*** ENTRIES SUPPLIED Section Begins ***

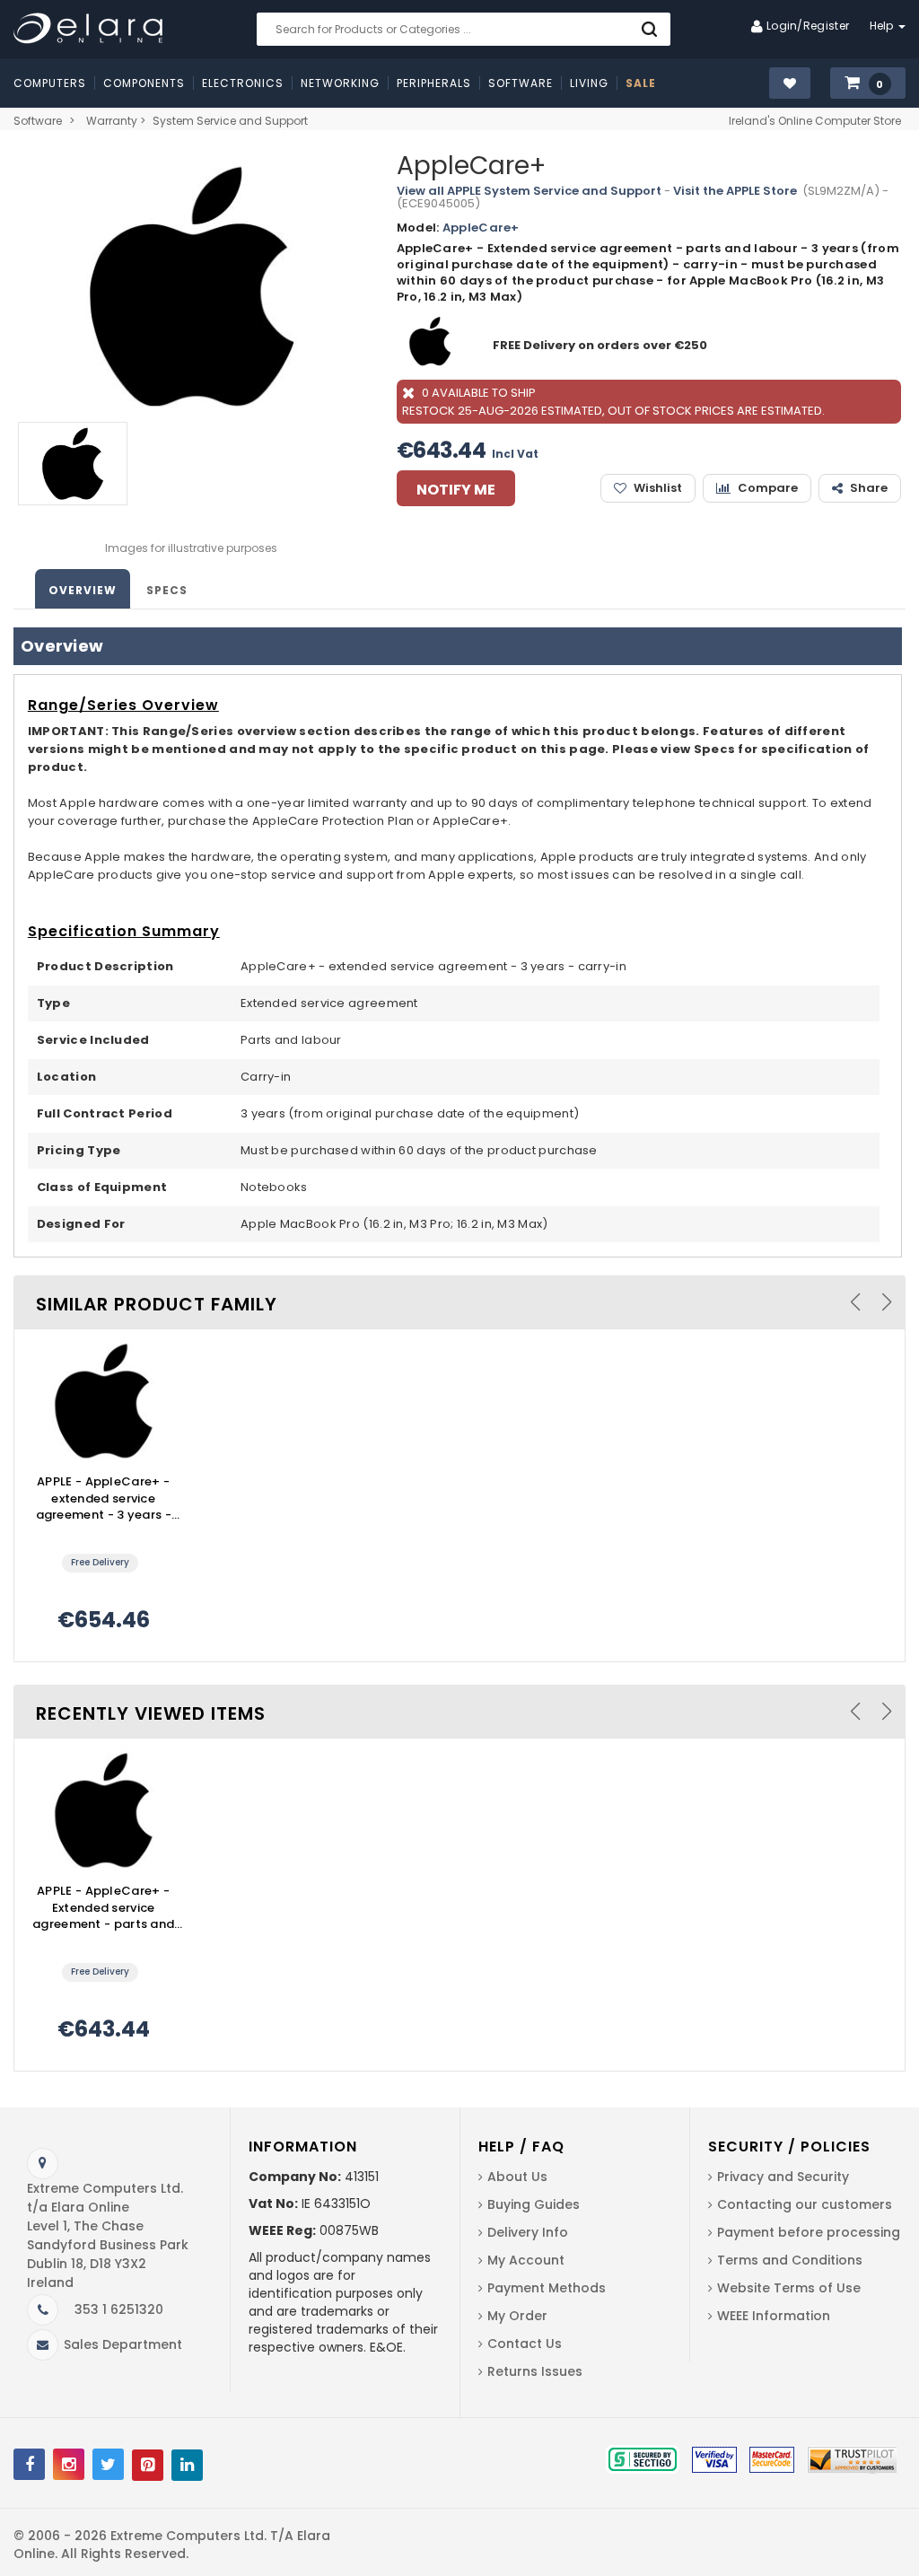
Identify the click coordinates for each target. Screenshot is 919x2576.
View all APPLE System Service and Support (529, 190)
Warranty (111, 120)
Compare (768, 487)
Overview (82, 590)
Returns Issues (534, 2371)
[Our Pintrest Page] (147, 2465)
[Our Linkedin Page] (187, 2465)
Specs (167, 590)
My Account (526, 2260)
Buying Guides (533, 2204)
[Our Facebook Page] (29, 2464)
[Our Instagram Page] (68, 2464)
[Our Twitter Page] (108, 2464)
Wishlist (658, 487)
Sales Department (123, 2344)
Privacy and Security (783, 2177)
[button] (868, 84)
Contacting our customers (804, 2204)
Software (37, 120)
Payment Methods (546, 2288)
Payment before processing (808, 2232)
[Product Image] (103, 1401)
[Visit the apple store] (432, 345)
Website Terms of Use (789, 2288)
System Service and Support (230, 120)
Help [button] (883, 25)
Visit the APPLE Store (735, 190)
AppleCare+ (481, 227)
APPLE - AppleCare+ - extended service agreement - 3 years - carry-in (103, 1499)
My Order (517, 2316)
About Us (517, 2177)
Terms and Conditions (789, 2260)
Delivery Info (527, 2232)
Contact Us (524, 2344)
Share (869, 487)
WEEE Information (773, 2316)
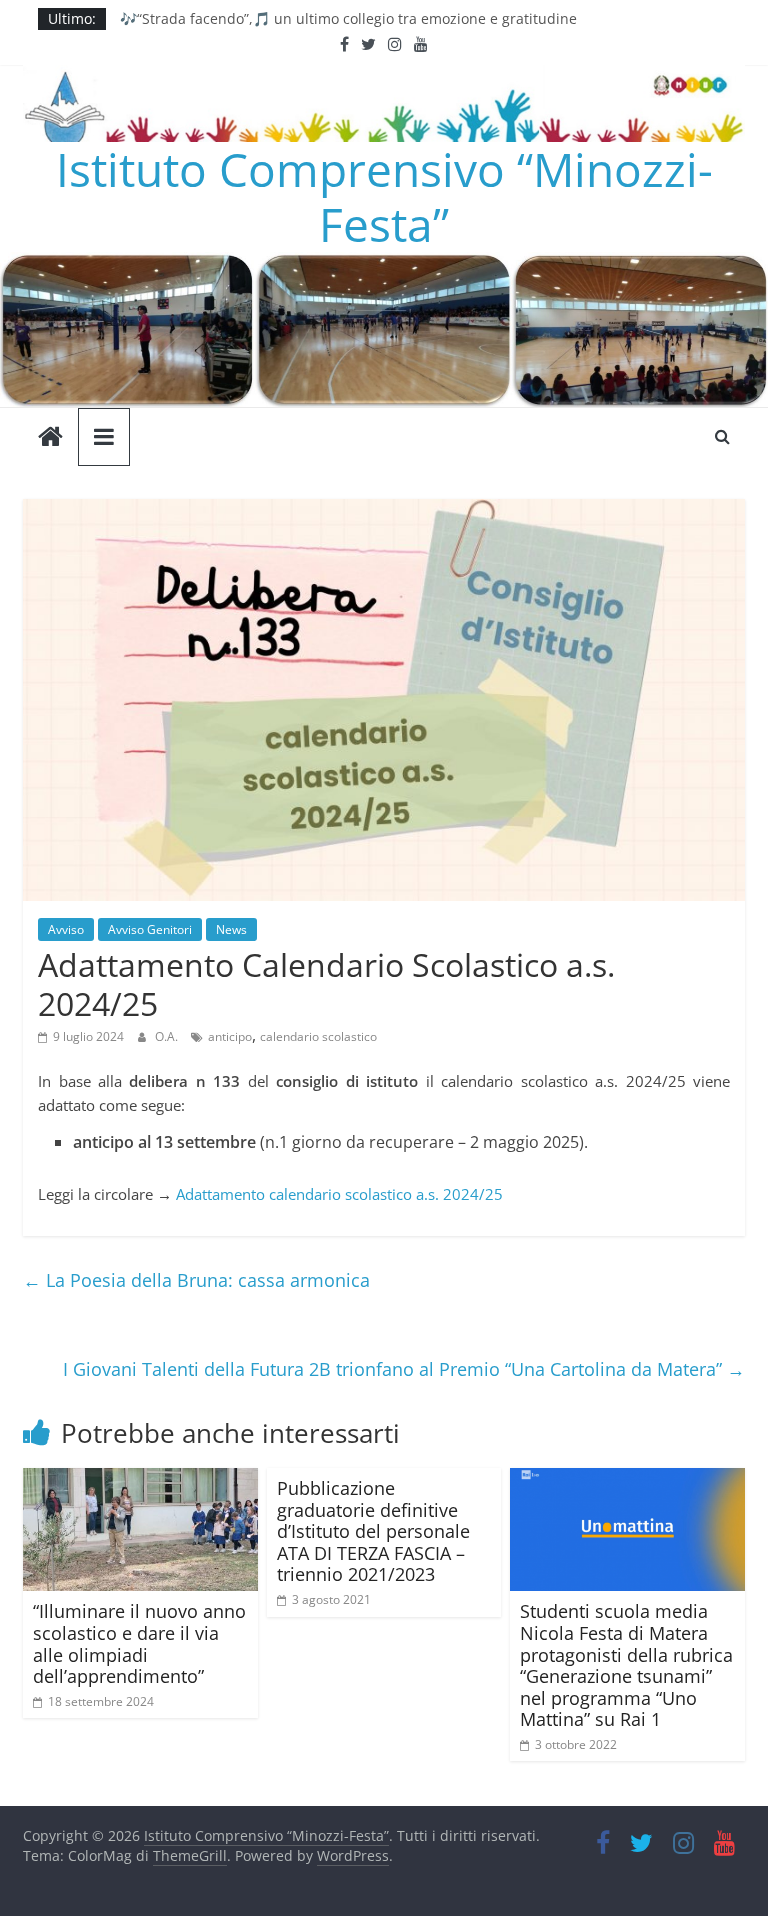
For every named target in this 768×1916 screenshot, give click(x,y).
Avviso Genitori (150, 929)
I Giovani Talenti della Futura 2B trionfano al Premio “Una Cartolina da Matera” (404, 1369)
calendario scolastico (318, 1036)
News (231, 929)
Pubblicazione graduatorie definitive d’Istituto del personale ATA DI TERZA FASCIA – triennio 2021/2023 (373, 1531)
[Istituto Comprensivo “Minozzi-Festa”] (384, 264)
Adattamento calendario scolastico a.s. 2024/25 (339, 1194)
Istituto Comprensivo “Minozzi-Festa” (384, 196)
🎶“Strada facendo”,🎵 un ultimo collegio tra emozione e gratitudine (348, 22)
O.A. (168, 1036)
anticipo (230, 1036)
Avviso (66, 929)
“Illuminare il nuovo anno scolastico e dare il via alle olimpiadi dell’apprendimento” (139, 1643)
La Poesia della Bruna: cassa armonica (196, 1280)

*** ENTRIES SUPPLIED Section Ends ***

YOUR TASK: Only the pictures are to be left out; the rest of the material above should be printed verbatim.

SOLUTION FOR THIS PROBLEM:
Identify the click coordinates for each target. Screenshot is 919x2576.
View all APPLE System Service and Support (529, 190)
Warranty (111, 120)
Compare (768, 487)
Overview (82, 590)
Returns Issues (534, 2371)
[Our Pintrest Page] (147, 2465)
[Our Linkedin Page] (187, 2465)
Specs (167, 590)
My Account (526, 2260)
Buying Guides (533, 2204)
[Our Facebook Page] (29, 2464)
[Our Instagram Page] (68, 2464)
[Our Twitter Page] (108, 2464)
Wishlist (658, 487)
Sales Department (123, 2344)
Privacy and Security (783, 2177)
[button] (868, 84)
Contacting our customers (804, 2204)
Software (37, 120)
Payment Methods (546, 2288)
Payment before processing (808, 2232)
[Product Image] (103, 1401)
[Visit the apple store] (432, 345)
Website Terms of Use (789, 2288)
System Service and Support (230, 120)
Help [button] (883, 25)
Visit the APPLE Store (735, 190)
AppleCare+ (481, 227)
APPLE - AppleCare+ - extended service agreement - 3 years - carry-in (103, 1499)
My Order (517, 2316)
About Us (517, 2177)
Terms and Conditions (789, 2260)
Delivery Info (527, 2232)
Contact Us (524, 2344)
Share (869, 487)
WEEE Information (773, 2316)
For every named target in this 768×1916 screenshot, give click(x,y).
Avviso Genitori (150, 929)
I Giovani Talenti della Futura 2B trionfano al Premio “Una Cartolina da Matera” (404, 1369)
calendario scolastico (318, 1036)
News (231, 929)
Pubblicazione graduatorie definitive d’Istituto del personale ATA DI TERZA FASCIA – triennio 2021/2023 (373, 1531)
[Istituto Comprensivo “Minozzi-Festa”] (384, 264)
Adattamento calendario scolastico a.s. 2024/25 (339, 1194)
Istituto Comprensivo “Minozzi-Festa” (384, 196)
🎶“Strada facendo”,🎵 un ultimo collegio tra emozione e gratitudine (348, 22)
O.A. (168, 1036)
anticipo (230, 1036)
Avviso (66, 929)
“Illuminare il nuovo anno scolastico e dare il via alle olimpiadi dell’apprendimento” (139, 1643)
La Poesia della Bruna: cassa armonica (196, 1280)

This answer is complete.